Problem requirements
Once the line containing "Instruction: Click in the Search field" is found in the records below, return it and each following line exactly, up to and including the line containing "Where should I", and nothing else.
START Materials provided
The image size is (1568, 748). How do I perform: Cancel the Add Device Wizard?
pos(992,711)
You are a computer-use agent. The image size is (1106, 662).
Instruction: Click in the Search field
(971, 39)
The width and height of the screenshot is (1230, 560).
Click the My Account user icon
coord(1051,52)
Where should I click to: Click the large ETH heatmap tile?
END Materials provided
START Materials provided
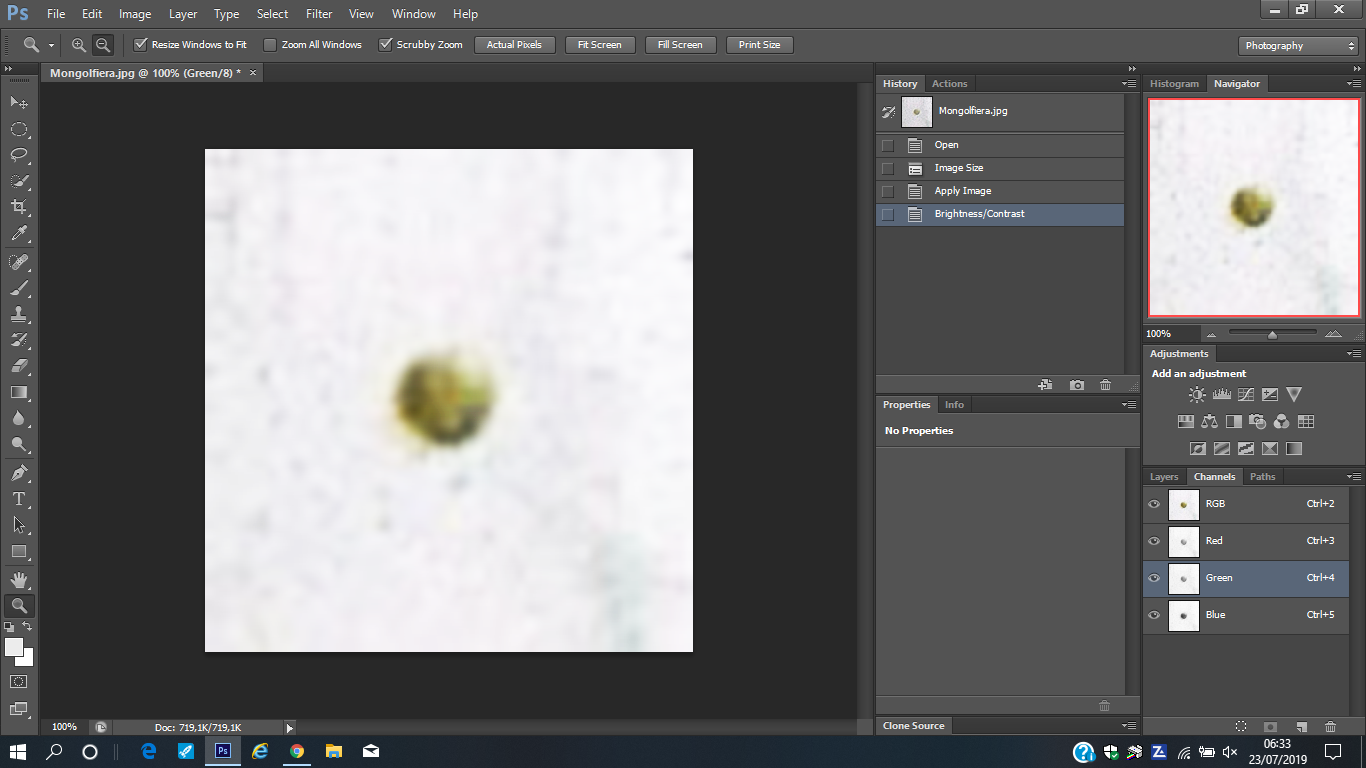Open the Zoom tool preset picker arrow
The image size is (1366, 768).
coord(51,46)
END Materials provided
START Materials provided
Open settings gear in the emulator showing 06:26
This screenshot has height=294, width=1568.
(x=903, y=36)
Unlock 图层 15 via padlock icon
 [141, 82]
END Materials provided
Solved exercise
Instruction: Click in the Search field
(971, 39)
The width and height of the screenshot is (1230, 560).
Click the My Account user icon
coord(1051,52)
Where should I click to: Click the large ETH heatmap tile?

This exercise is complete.